4. ADMINISTRATION OF T-PA:

  • If patient meets inclusion & exclusion criteria, discuss risks and benefits with patient and family (see sample Risk/Benefit Information form)
  • Dosage of t-PA = 0.9 mg/kg up to a maximum of 90 mg. (see dosing sheet).
    • (10% of total dose) given as a bolus over 1 minute.
    • Remainder of dose is administered over one hour (using an infusion pump & buretrol). Do not hang entire t-PA vial.
    • To give remaining t-PA that is left in tubing; when infusion pump beeps, inject 50 cc 0.9NS into the t-PA infusion bag and restart pump.
    • Vital signs with neurological checks are to be performed and documented before the initiation of t-PA therapy and every 15 minutes thereafter.

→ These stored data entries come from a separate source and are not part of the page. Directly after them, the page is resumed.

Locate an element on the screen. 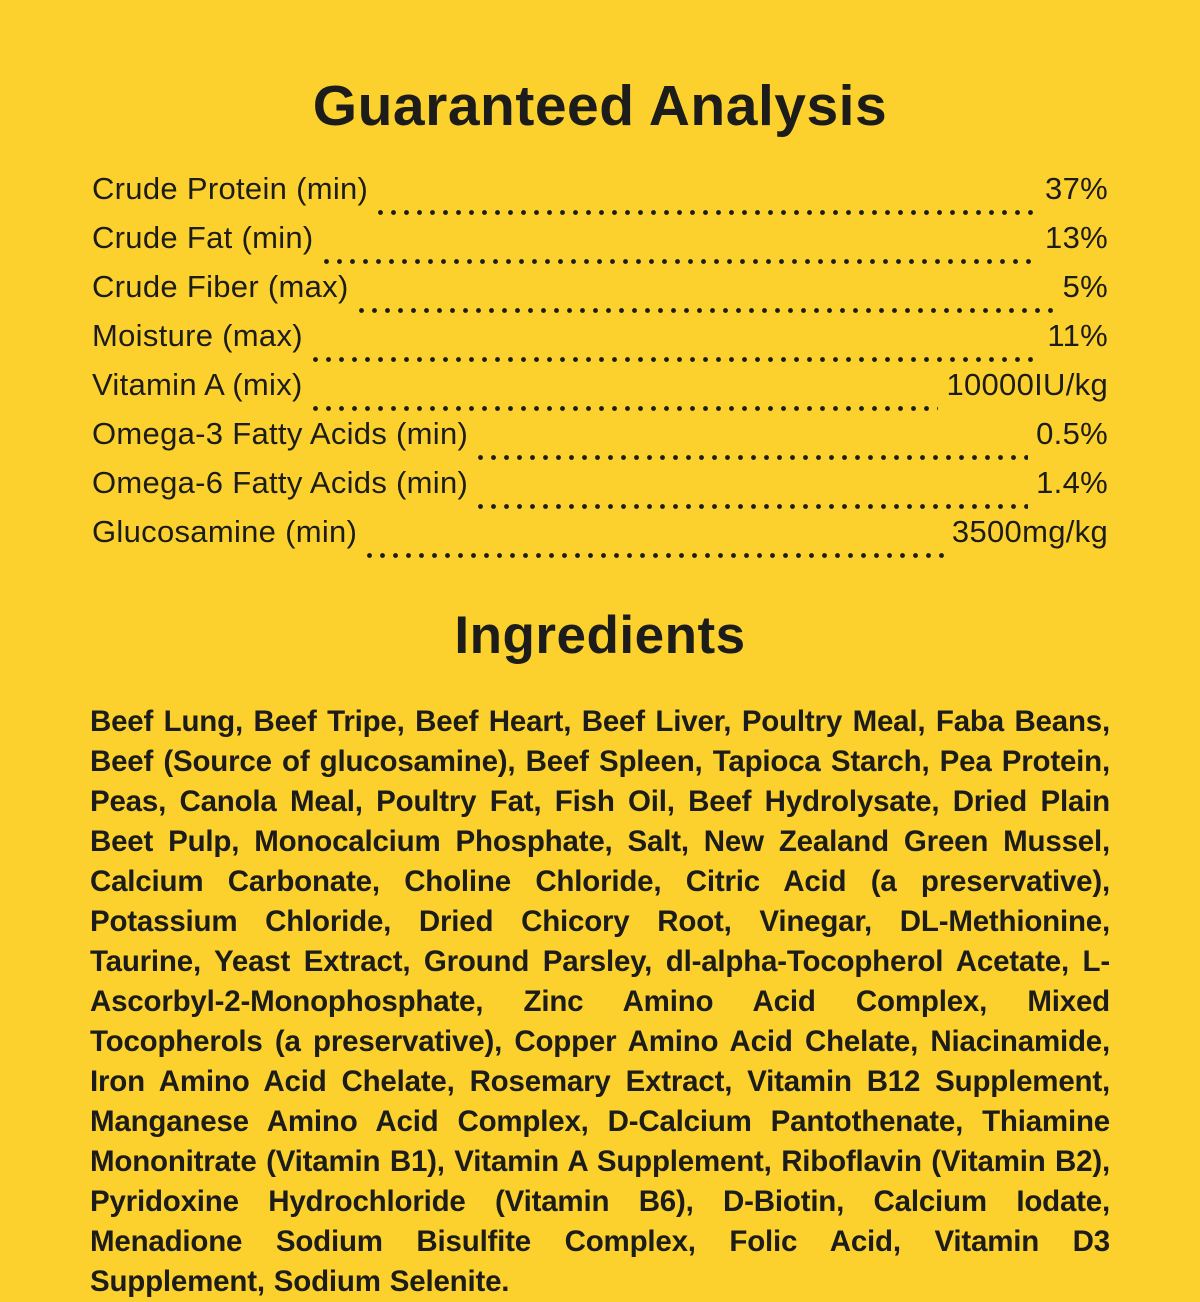 The height and width of the screenshot is (1302, 1200). analysis-row: Omega-6 Fatty Acids (min) 1.4% is located at coordinates (600, 490).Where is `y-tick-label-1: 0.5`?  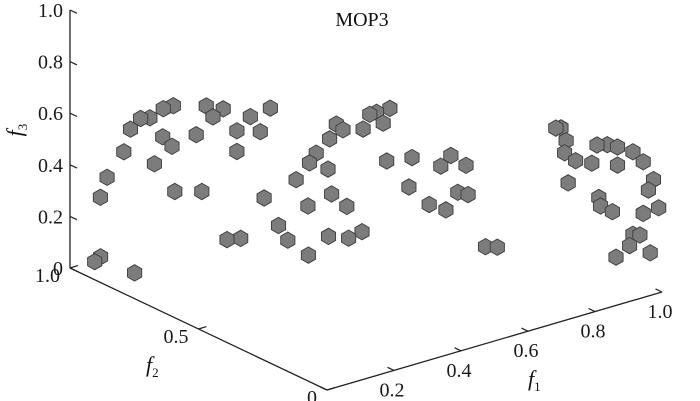 y-tick-label-1: 0.5 is located at coordinates (176, 337).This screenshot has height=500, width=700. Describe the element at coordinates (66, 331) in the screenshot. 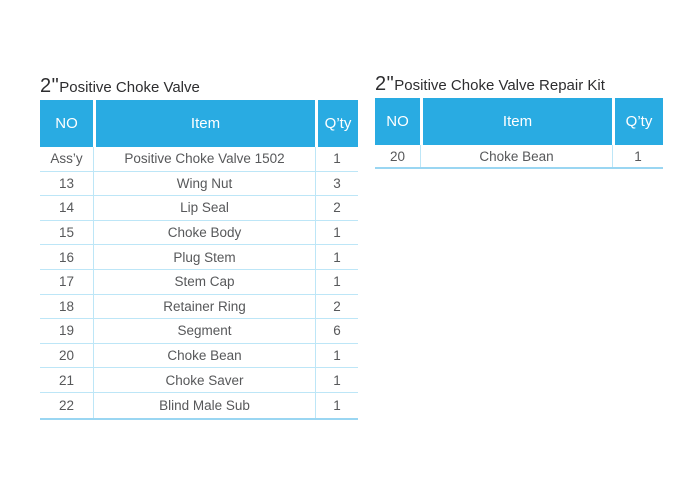

I see `cell-no: 19` at that location.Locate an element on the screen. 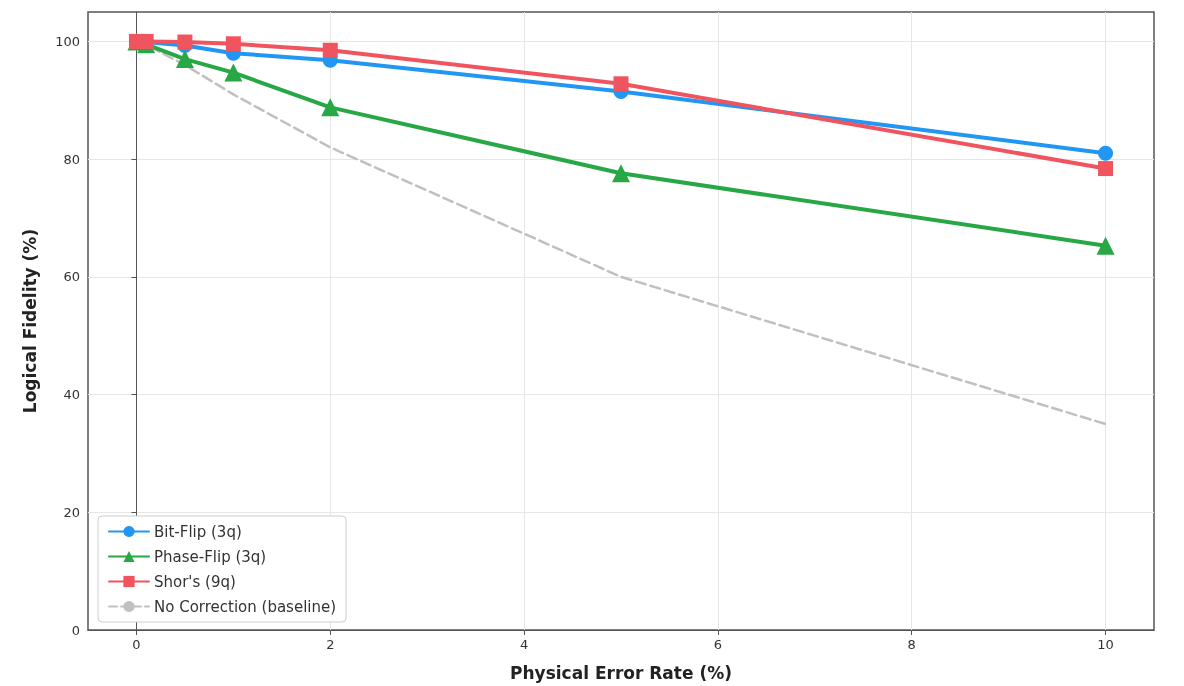  x-axis-title: Physical Error Rate (%) is located at coordinates (621, 672).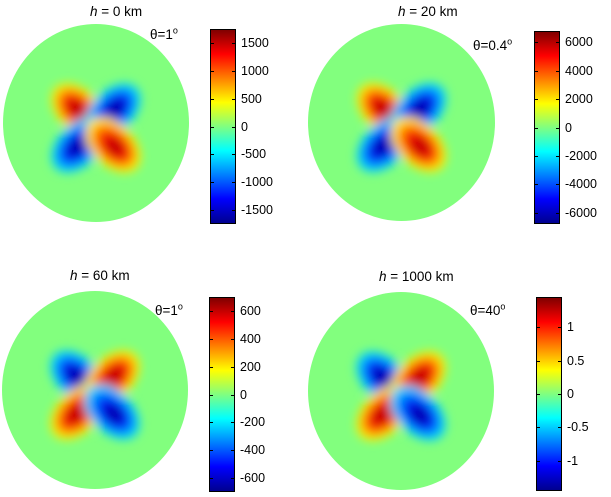  Describe the element at coordinates (253, 450) in the screenshot. I see `colorbar-tick-label: -400` at that location.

Keep SBP < 185 and DBP <110. Use of any antihypertensive is acceptable.
  • If the patient experiences a sudden decline in neurological status, or new onset of hemorrhage (GI/GU, etc.) STOP the infusion of t-PA and notify the Attending Physician immediately.

5. TRANSFER:

  • Obtain specific instructions regarding appropriate type of transport and exact destination from the Brain Attack Attending
  • Specify to paramedics BP to be taken every 15 minutes. If SBP > 185 and/or DBP> 110 give Labetalol 5-10 mg IV Q 10 minutes until effective (total dose 150 mg)
  • Notify University ED if significant change in status.